- [WHAT THIS TASK INVOLVES]
Word for word, copy the lines from the one with "Task: Open the Mass Prop tool" to the last line of the data below, counting both, and keep every picture out.

(Records excerpted from a collection)
┌──

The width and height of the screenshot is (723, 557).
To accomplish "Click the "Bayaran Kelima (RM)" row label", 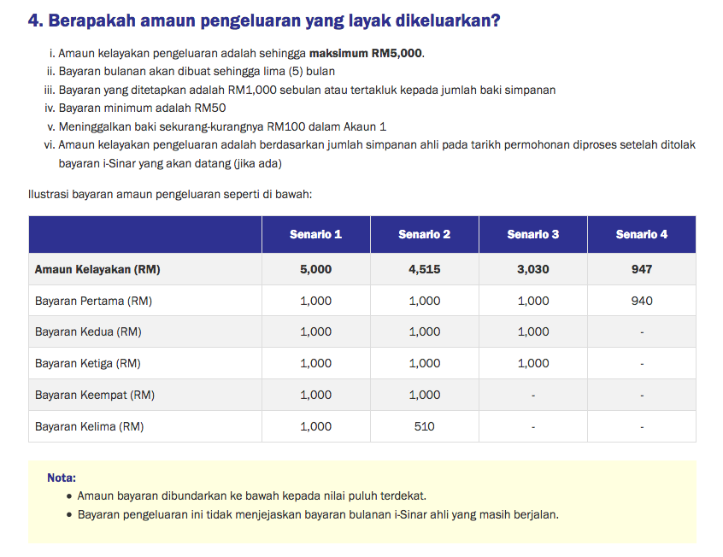I will click(x=89, y=426).
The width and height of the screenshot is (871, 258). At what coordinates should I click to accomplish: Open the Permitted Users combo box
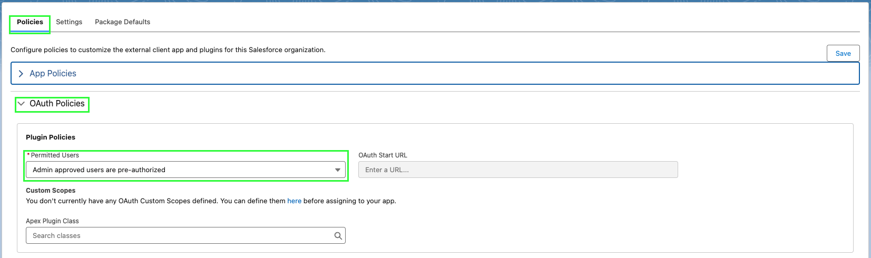(185, 170)
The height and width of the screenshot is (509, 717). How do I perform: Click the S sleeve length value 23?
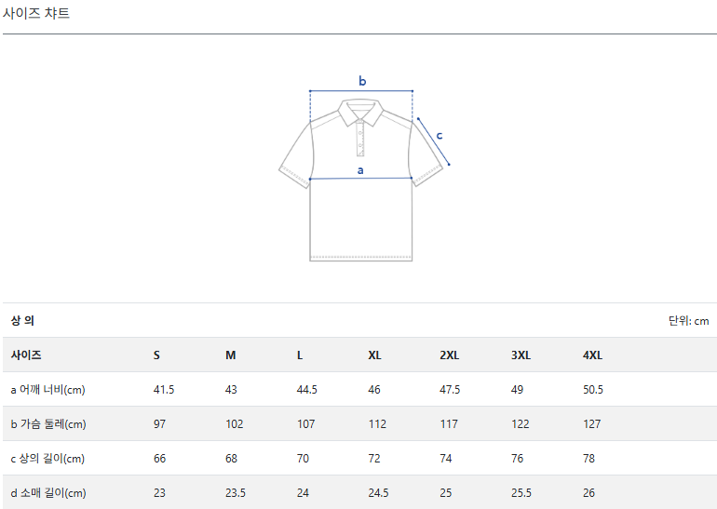pos(159,493)
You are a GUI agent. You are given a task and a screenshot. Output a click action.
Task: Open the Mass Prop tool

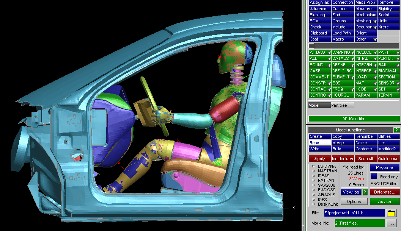coord(365,3)
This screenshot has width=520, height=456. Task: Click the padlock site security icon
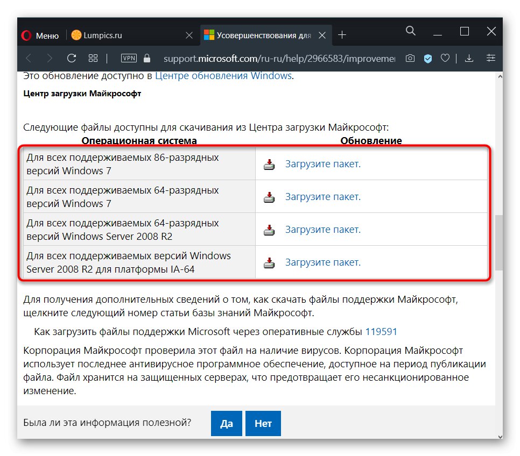[149, 58]
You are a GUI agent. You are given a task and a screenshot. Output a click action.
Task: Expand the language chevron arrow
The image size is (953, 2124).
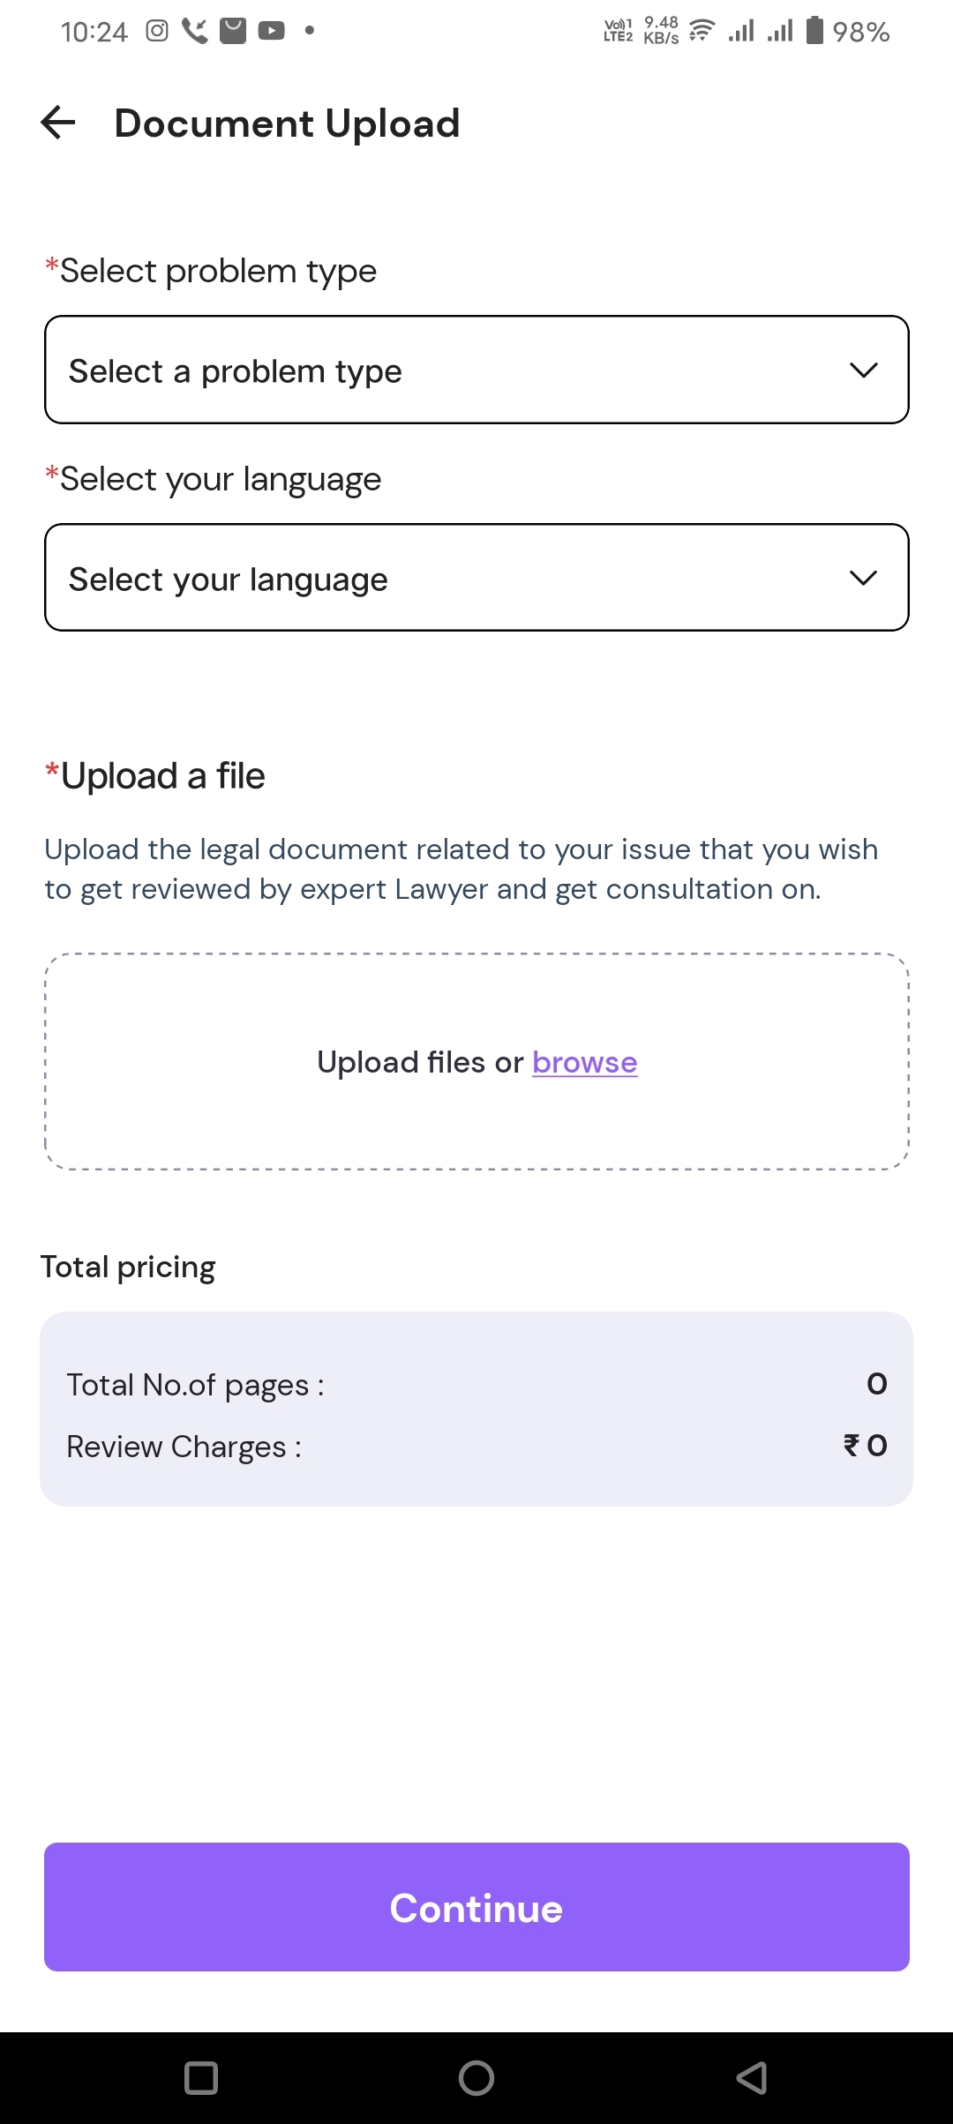click(863, 579)
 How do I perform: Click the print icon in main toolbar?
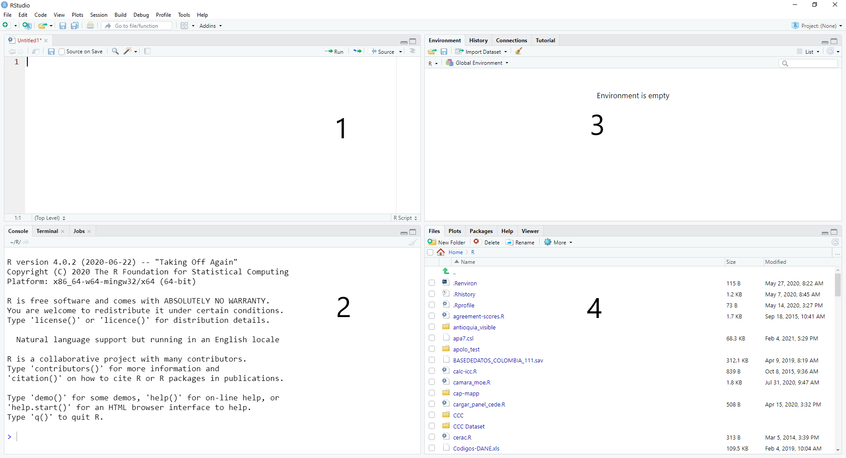click(x=90, y=26)
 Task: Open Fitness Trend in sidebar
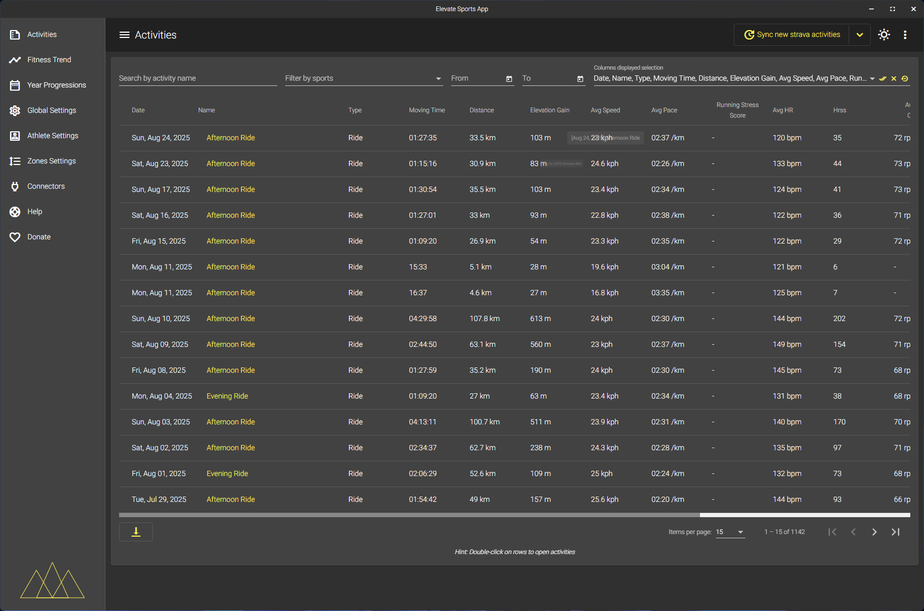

└──

- [EXERCISE OUTPUT]
Task: Open the Mass Prop tool

coord(365,3)
This screenshot has width=520, height=456. Task: Click the padlock site security icon
[149, 58]
You are a GUI agent. You are given a task and a screenshot. Output a click action.
Task: Expand the language chevron arrow
The image size is (953, 2124).
click(863, 579)
 How do I perform: Click the print icon in main toolbar?
click(x=90, y=26)
 Task: Open Fitness Trend in sidebar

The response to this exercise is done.